Nucleic Acids Research Advance Access published online on September 18, 2009
Nucleic Acids Research, doi:10.1093/nar/gkp753
Nucleic Acid Enzymes |
A SRS2 homolog from Arabidopsis thaliana disrupts recombinogenic DNA intermediates and facilitates single strand annealing
Botanical Institute II, Karlsruhe Institute of Technology (KIT), Kaiserstr. 12, 76128 Karlsruhe, Germany
*To whom correspondence should be addressed. Tel: +49 721 608 8894; Fax: +49 608 4874; Email: holger.puchta{at}bio.uka.de
Received June 17, 2009. Revised August 27, 2009. Accepted August 27, 2009.

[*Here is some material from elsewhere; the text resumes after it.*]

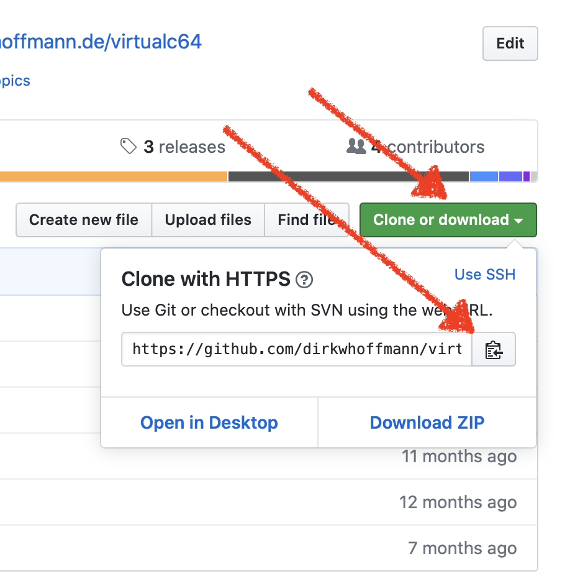Click the Edit button

510,43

Genetic and biochemical analyses of SRS2 homologs in fungi indicate a function in the processing of homologous recombination (HR) intermediates. To date, no SRS2 homologs have been described and analyzed in higher eukaryotes. Here, we report the first biochemical characterization of an SRS2 homolog from a multicellular eukaryote, the plant Arabidopsis thaliana. We studied the basic properties of AtSRS2 and were able to show that it is a functional 3'- to 5'-helicase. Furthermore, we characterized its biochemical function on recombinogenic intermediates and were able to show the unwinding of nicked Holliday junctions (HJs) and partial HJs (PX junctions). For the first time, we demonstrated strand annealing activity for an SRS2 homolog and characterized its strand pairing activity in detail. Our results indicate that AtSRS2 has properties that enable it to be involved in different steps during the processing of recombination intermediates. On the one hand, it could be involved in the unwinding of an elongating invading strand from a donor strand, while on the other hand, it could be involved in the annealing of the elongated strand at a later step.